* **LESETEXT**

Wohnungseigentümerbeschluss zur Anordnung der rückwirkenden Fortgeltung eines bereits abgelaufenen Wirtschaftsplanes nicht nichtig
LG Saarbrücken 21.6.2013, 5 S 141/12Die klagende Wohnungseigentümergemeinschaft begehrt von den beiden Beklagten, die Mitglieder der Wohnungseigentümergemeinschaft sind, Wohngeldvorauszahlungen ab Juni 2009 i.H.v. ursprünglich 4.642 €. Die Forderung wird gestützt auf den Wirtschaftsplan für das Jahr 2008. Die Wohnungseigentümer haben durch unangefochtenen Mehrheitsbeschluss vom 26.10.2010 beschlossen, dass der Wirtschaftsplan für das Jahr 2008 fortgilt bis zum 31.12.2010.
Das AG gab der Klage teilweise - in Höhe eines Teilbetrages von 4.009 € - statt. Der Beschluss der Wohnungseigentümer vom 26.10.2010 über die Fortgeltung des Wirtschaftsplanes 2008 sei gültig. Den Beklagten stehe auch kein Zurückbehaltungsrecht zu. Für die drei Monate des Jahres 2011 bestehe keine Rechtsgrundlage für die eingeklagte Forderung, so dass die Klage in diesem Umfang abzuweisen war. Die Berufung der Beklagten hatte vor dem LG keinen Erfolg.
Die Gründe:
Die noch im Streit stehende Wohngeldvorauszahlungsforderung für den Zeitraum Juni 2009 bis Dezember 2009 ist begründet auf Grund des Wirtschaftsplanes für das Jahr 2008. Die Gültigkeitsdauer dieses Wirtschaftsplanes ist durch den unangefochtenen Mehrheitsbeschluss der Wohnungseigentümer vom 26.10.2010 verlängert worden bis zum 31.12.2010.
Dieser Verlängerungsbeschluss ist auch nicht nichtig. Gem. § 23 Abs. 4 S. 1 WEG ist ein Wohnungseigentümerbeschluss nichtig, wenn er gegen eine Rechtsvorschrift verstößt, auf deren Einhaltung rechtswirksam nicht verzichtet werden kann. Außerdem kann sich die Nichtigkeit eines Beschlusses daraus ergeben, dass dieser Beschluss seinem Inhalt nach gegen zwingende Vorschriften oder gegen die guten Sitten verstößt, dass er in den Kernbereich des Wohnungseigentums eingreift oder dass den Wohnungseigentümern keine Beschlusskompetenz eingeräumt ist. Derartige Nichtigkeitsgründe sind vorliegend jedoch nicht gegeben.

* **Gesammelte Dateneinträge**
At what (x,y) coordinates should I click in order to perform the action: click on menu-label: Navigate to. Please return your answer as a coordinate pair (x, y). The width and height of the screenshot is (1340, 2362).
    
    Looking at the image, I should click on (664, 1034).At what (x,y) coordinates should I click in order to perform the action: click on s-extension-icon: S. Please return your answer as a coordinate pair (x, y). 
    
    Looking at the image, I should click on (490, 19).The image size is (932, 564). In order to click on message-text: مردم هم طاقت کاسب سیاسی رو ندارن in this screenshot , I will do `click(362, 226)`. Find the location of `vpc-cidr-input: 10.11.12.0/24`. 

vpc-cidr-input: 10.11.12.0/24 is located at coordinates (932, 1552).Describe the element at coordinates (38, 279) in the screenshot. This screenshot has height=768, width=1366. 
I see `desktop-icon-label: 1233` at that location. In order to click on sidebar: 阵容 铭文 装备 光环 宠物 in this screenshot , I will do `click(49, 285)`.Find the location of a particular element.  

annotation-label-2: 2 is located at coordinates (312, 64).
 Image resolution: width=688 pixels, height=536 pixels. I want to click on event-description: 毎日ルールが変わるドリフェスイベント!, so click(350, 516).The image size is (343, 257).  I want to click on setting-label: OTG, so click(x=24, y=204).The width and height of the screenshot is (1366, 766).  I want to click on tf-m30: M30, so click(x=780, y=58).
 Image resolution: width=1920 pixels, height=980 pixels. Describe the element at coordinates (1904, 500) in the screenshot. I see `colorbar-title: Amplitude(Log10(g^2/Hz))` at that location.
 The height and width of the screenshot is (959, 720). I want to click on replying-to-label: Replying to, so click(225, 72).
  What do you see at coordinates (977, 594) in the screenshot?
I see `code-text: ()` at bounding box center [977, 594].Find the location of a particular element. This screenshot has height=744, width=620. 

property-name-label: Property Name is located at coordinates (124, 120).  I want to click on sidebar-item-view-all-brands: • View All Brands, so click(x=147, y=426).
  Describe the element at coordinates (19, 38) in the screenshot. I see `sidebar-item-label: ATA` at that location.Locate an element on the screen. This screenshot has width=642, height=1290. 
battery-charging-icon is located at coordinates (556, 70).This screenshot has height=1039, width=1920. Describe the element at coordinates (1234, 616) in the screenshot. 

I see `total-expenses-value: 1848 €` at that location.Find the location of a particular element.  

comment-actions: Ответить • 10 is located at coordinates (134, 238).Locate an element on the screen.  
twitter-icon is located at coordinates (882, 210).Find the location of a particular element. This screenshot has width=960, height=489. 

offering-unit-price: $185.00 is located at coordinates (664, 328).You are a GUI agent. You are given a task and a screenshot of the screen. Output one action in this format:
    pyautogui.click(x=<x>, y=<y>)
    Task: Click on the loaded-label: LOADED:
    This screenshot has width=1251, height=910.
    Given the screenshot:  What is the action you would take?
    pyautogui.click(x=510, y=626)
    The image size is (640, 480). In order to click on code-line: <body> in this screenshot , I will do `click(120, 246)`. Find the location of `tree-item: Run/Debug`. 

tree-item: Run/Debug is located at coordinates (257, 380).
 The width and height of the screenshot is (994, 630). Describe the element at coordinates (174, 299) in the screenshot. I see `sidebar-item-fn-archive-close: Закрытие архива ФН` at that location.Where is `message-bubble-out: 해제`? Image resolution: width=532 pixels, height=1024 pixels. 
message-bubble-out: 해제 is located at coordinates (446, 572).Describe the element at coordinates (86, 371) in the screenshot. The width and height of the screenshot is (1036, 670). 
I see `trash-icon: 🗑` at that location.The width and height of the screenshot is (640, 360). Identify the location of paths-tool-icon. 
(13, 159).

* **AUFGABE**
Führen Sie den Lesetext zum Beschluss über die Fortgeltung des Wirtschaftsplanes im Anschluss an seinen letzten Satz weiter. Die Daten werden hier nicht benötigt.

* **ANTWORTBEREICH**
Insbes. ist den Wohnungseigentümern die Beschlusskompetenz eingeräumt sowohl für die Billigung des Wirtschaftsplanes (vgl. § 28 Abs. 5 WEG), als auch für die Verlängerung seiner ursprünglichen Geltungsdauer. Die Beschlusskompetenz der Wohnungseigentümer fehlt nur dann, wenn eine generelle Fortgeltung aller künftigen Wirtschaftspläne mehrheitlich beschlossen werden soll. Die Nichtigkeit des Fortgeltungsbeschlusses vom 26.10.2010 ergibt sich auch nicht daraus, dass der Verwalter gem. § 28 Abs. 3 WEG nach Ablauf des Kalenderjahres eine Jahresabrechnung aufzustellen hat.
Das Ziel des vorliegend rückwirkenden Fortsetzungsbeschlusses besteht darin, der Wohnungseigentümergemeinschaft die erforderliche wirtschaftliche Liquidität zu verschaffen; der Fortsetzungsbeschluss hat somit ähnliche Wirkungen, wie eine Sonderumlage. Eine Sonderumlage stellt eine nachgeschobene Ergänzung eines Wirtschaftsplanes dar. Sie dient dazu, in der Wohnungseigentümergemeinschaft aufgetretene Finanzlücken kurzfristig zu schließen. Die auf die Sonderumlage erbrachten Zahlungen der einzelnen Wohnungseigentümer müssen - ebenso wie die Wohngeldvorauszahlungen - in der Jahresabrechnung Berücksichtigung finden.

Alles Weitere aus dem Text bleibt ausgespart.